I used to be a very micromanaging CEO, agonizing and involving myself in everything from what coffee flavor to order to negotiating with an office vendor. Since a startup is such a small unit, everything matters and one can easily explain their involvement only in tasks they’re comfortable doing since those tasks (and every other one) are classified as ‘important’. What I learned at Waze was to ignore the things that were not the most important thing at that time. It could drive me crazy that too much money was being wasted on the wrong coffee beans, that a process was not efficient or that our website sucked but once I learned to focus on the most important thing, ignoring these things made sense and the organization’s capacity grew dramatically.
A CEO will always have an “other” category, and when the team is 2 or 3 people, he must spend a lot of time on it. As many CEOs are perfectionists, it can be hard to let go of tasks which they know will be done in a sub-optimal way. It’s therefore an important skill to know when to let go. As Reid Hoffman highlighted in his Masters of Scale podcast:
If you try to put out every fire, you’ll only burn yourself out. The best entrepreneurs? They let fires burn. Knowing which problems not to solve is just as critical as knowing which problems must be solved.
How time management changes as a startup grows
Below is a highly simplified model of how the above four categories evolve in a startup’s life.
Important patterns to note:
- Recruiting, developing, and retaining top talent takes up more and more of the CEO’s time as the organization scales.
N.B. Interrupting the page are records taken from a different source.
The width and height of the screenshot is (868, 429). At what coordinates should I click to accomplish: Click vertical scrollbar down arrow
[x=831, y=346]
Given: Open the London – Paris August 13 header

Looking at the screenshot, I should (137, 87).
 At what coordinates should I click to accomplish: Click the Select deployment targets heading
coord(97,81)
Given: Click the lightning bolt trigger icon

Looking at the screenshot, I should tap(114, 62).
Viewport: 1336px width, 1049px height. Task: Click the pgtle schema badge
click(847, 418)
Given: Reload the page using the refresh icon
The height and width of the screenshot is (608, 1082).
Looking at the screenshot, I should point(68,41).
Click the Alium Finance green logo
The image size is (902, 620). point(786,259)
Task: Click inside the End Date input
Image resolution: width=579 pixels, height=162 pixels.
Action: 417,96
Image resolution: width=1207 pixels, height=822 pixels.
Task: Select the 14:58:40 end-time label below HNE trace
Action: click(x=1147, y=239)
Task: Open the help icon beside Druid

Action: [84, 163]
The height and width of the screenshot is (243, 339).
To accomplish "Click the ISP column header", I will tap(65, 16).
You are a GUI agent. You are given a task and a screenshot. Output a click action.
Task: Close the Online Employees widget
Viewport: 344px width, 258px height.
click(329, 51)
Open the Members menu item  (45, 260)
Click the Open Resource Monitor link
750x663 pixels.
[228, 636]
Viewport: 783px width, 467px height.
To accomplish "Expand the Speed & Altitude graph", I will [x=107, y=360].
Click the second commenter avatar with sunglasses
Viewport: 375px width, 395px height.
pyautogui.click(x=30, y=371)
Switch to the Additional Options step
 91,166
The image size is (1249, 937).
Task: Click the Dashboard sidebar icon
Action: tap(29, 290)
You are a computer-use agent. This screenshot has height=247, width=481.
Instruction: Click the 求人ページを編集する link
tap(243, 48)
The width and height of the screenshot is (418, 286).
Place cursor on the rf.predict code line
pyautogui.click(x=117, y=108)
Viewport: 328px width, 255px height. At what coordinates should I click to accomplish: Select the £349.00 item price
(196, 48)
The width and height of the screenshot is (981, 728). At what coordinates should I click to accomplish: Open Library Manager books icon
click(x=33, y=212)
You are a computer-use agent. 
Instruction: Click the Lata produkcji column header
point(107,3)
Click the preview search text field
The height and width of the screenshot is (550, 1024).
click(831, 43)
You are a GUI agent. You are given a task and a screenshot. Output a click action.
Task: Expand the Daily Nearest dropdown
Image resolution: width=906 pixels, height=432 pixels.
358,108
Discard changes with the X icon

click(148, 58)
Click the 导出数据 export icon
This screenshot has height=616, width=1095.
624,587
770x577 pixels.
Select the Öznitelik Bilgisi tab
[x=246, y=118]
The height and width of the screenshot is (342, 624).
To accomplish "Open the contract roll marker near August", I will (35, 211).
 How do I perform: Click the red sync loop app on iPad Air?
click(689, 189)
- “Not running out of money” takes a huge proportion of the CEO’s time in the first few years as he focuses on raising the funds needed to give the young company a fighting chance for survival. It’s worth noting that fundraising never truly ceases for a startup and always takes a significant amount of the CEO’s time.
- There is a whole lot of “other” in the early days of a startup. This is not so much by design but by necessity. The faster one can work themselves out of the “other” category the better.
- Setting the right long term strategy becomes an increasingly important component of the CEO’s time, but having the right team in place means the CEO doesn’t need to be the main source of that strategy. The CEO’s job becomes more about being the final decision maker and communicator of that strategy.
A CEO must be able to sell a value proposition and a compelling vision to customers, investors, and employees. A CEO is therefore a combination of a recruiter, a strategist, and a salesman. They help assemble and lead the right team, with the right strategy, and with sufficient capital.